I had played in punk bands as a teenager and wanted to somehow fuse the energy of rock with the energy of Bulgarian folk and Gologan has turned out to be the perfect vehicle for doing so.

What do you love the most about Bulgarian folk music?

The voice!! Singing with such a strong, loud voice is a huge rush, singing in this style with other women and feeling the sound waves beat in the air and literally rattle your ribcage is an amazing experience.

Angela Rodel

And tell us about your film career, how did you emerge into that industry?

Completely by accident – this is what I love about Bulgaria, these wonderful accidents. The great Bulgarian filmmaker Georgi Dyulgerov was shooting a film Kozelut (The Goat) and a month before shooting was to begin; he was left without a female lead. So he needed to find a foreigner who sang Bulgarian folksongs really fast, so he started asking around and eventually got my phone number.

He at first was cagey and said it was for a “small role” (which was merciful on his part, because otherwise I’m sure I would’ve freaked at the casting). But once he had me try a few scenes with Ivan Burnev, he announced: “You’re the female lead” (!).

Luckily he had lots of experience with non-professional actors and the whole filming process was incredibly fun, thanks to him and the other actors. It was essentially a three-month, paid course in Improv Theater with some of Bulgaria’s best actors!

You star in the Bulgarian TV series “7 chasa Razlika”; will there be a second season underway?

“Star” is a little exaggerated; I’d say I’m a supporting character. But it is a challenging role – whereas in The Goat I more or less played myself, in this series I’m playing someone quite different from myself (or so I like to think!). The second season kicked off on March 3.

Could you reveal to us a little bit about it?

I wish I could, but then I would owe the producers lots and lots of money. Suffice to say that things get quite interesting for Natalie…

What do you enjoy the most about being an actress? Would you like to continue doing it?

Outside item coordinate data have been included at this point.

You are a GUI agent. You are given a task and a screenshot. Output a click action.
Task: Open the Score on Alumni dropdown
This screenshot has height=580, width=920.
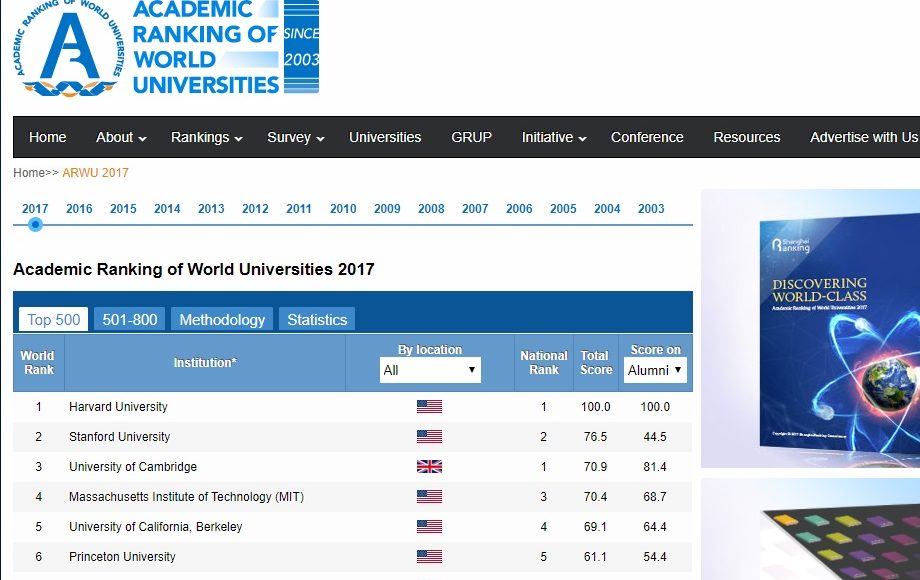pos(655,370)
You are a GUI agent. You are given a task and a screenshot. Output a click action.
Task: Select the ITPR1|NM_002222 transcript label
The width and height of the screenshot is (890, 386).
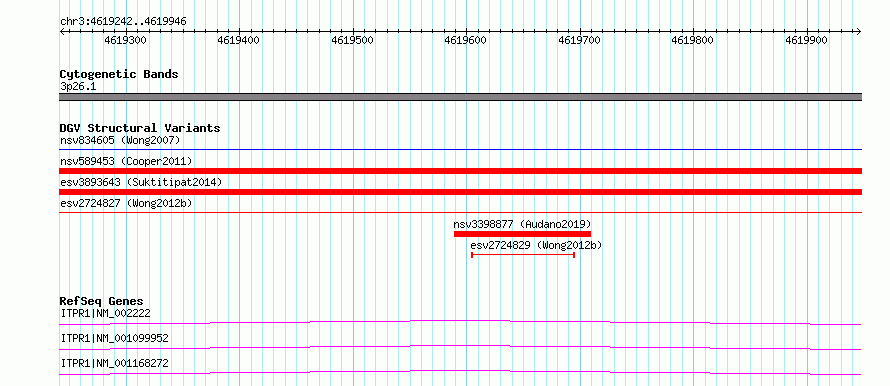tap(105, 313)
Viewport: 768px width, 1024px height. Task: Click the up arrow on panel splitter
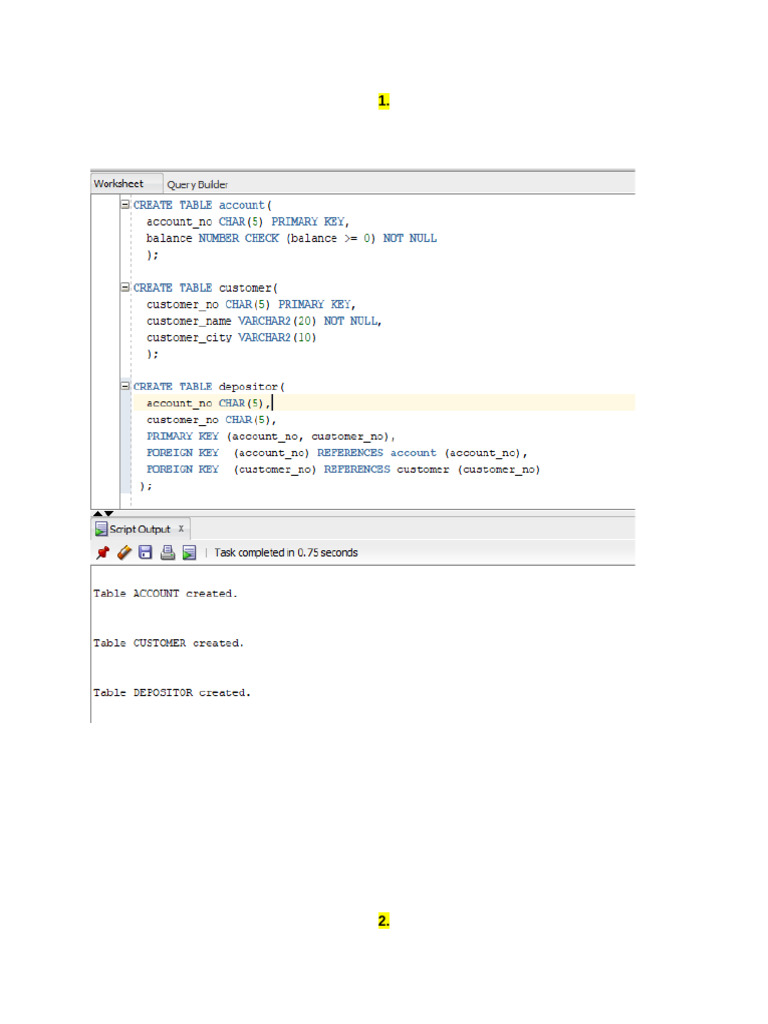click(98, 513)
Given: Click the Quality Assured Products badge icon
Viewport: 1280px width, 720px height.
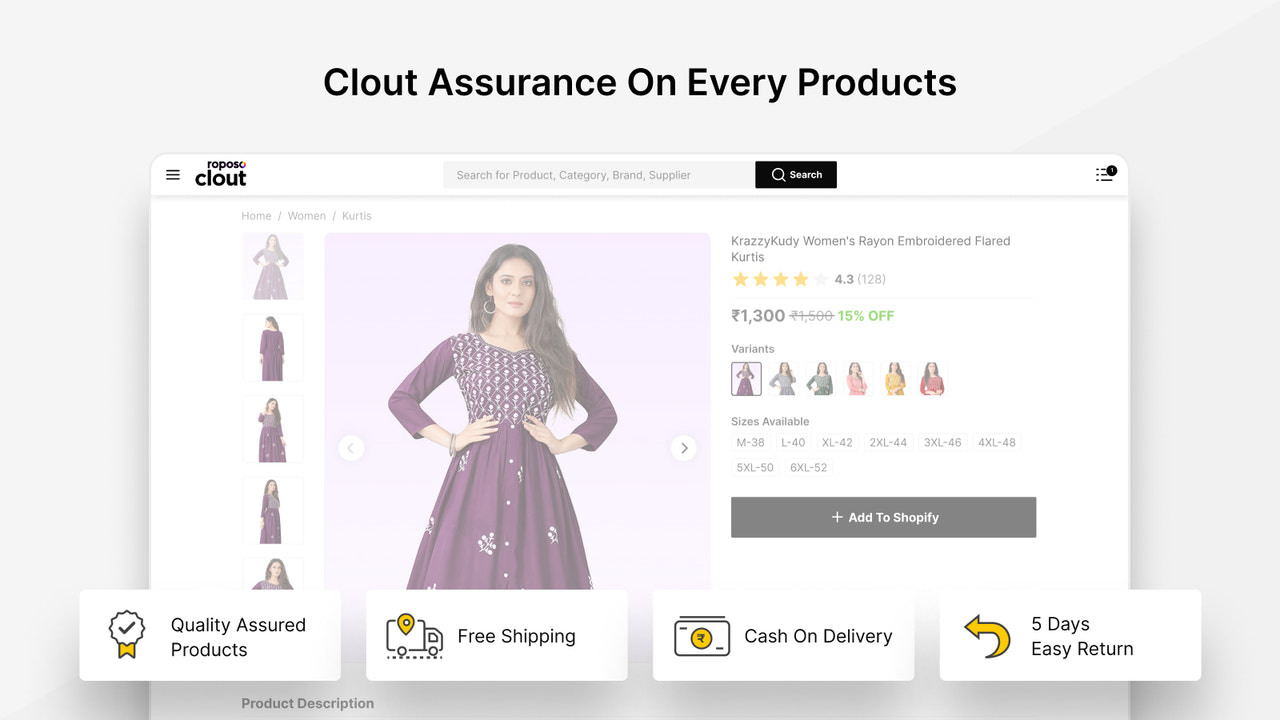Looking at the screenshot, I should 124,634.
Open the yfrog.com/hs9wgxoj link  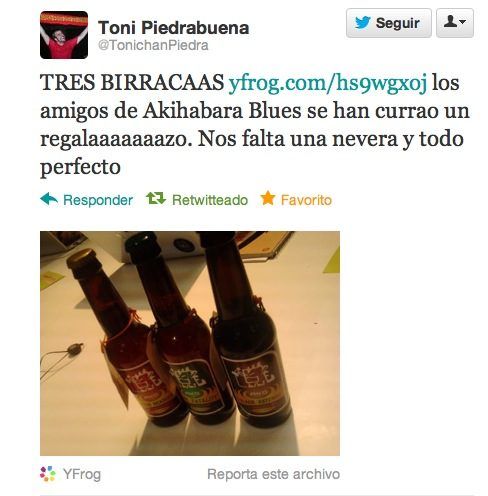point(328,82)
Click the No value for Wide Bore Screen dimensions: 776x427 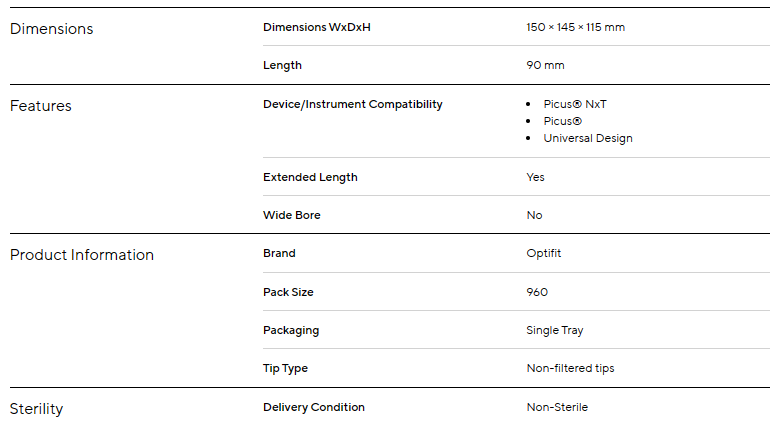pos(534,215)
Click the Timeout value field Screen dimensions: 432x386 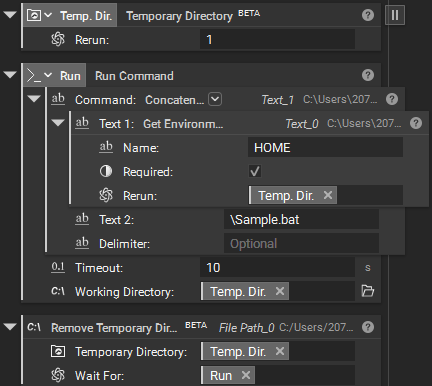(277, 267)
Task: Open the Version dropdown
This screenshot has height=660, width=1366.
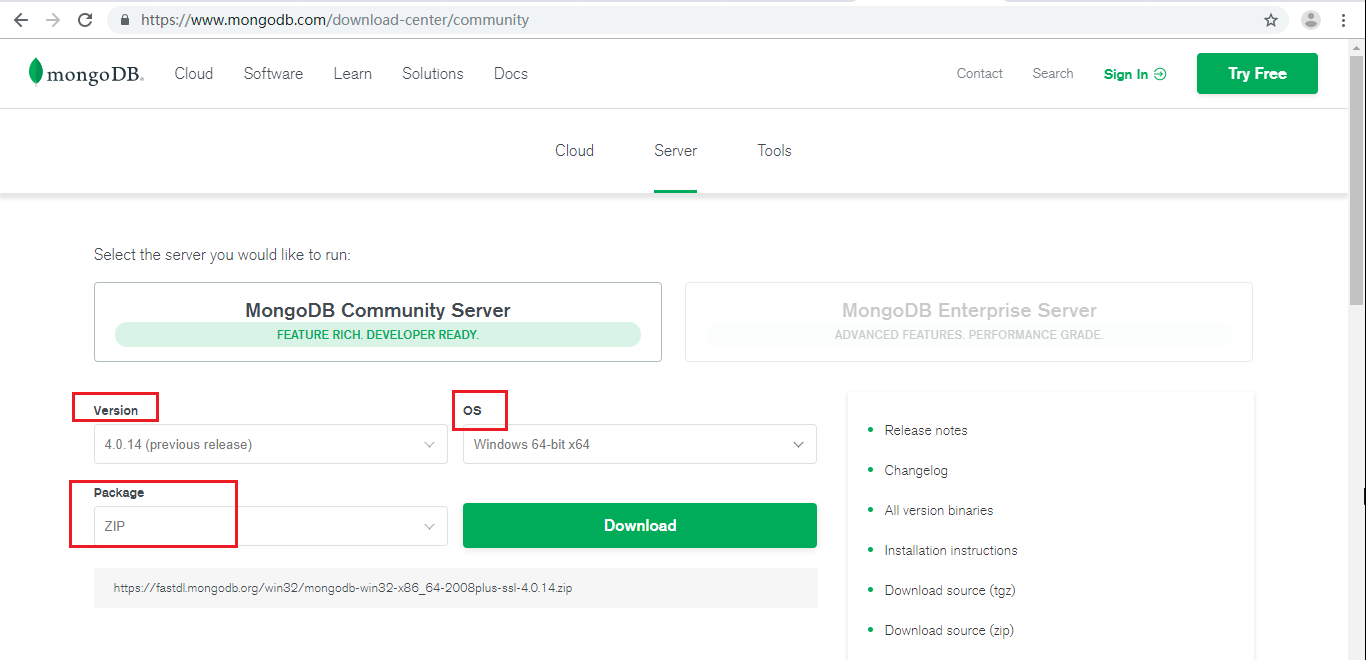Action: (270, 443)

I definitely like working in the creative environment with others – most of the cast of the TV series are leading theater actors, so it’s a highly educated, intelligent and entertaining bunch to be with.

I would definitely like to continue, but I see it more as a hobby or break from my “real” job, which is as a literary translator. Translation is a pretty lonely occupation, it’s just you and your laptop day in, day out, and so filming is a nice way to recharge the creative batteries with a group of people.

What are you currently working on?

I just finished Zachary Karabashliev’s 18% Gray (really good stuff, read it if you haven’t!), and now I’ve got Angel Igov’s A Short Tale of Shame – both will be coming out on Open Letter Books in the US.

Would you ever consider returning to the U.S.A to live?

At the moment I have no plans to do so – I’m having too much fun in Bulgaria! Sofia is definitely a more humane place to live for folks who want a more, err, Bohemian lifestyle than the workaholic USA. Perhaps at some point I might consider it, but I would have to have a really, really interesting job offer to tempt me…

And you have a daughter; can she speak English too?

My daughter Kerana is now three and jabbering away in both Bulgarian and English. She used to mix them so much that no one could understand her, but now she’s figured out who she can speak what with. I’m wondering what to do when it comes to be alphabet-learning time, though; I definitely think she should start learning to read and write English from a young age, since our spelling system is a nightmare so you need all the help you can get, but I feel bad about confusing her with C, P, H and all those sneaky letters that are one thing in English and another in Bulgarian…

Are there aspects of the American culture that you would to install in her?

I hope she’ll absorb a healthy dose of American optimism and can-do-ism from me – Bulgarians tend to be a bit pessimistic (which is understandable given their history of being kicked around by bigger neighbors).

What do you hope for in the future? Is there anything else would like to accomplish in your life?

I would like to keep doing new and interesting things in arts, in music, in writing, in acting. For me what I fear most is leading a boring life… Bulgaria definitely helps keep things interesting.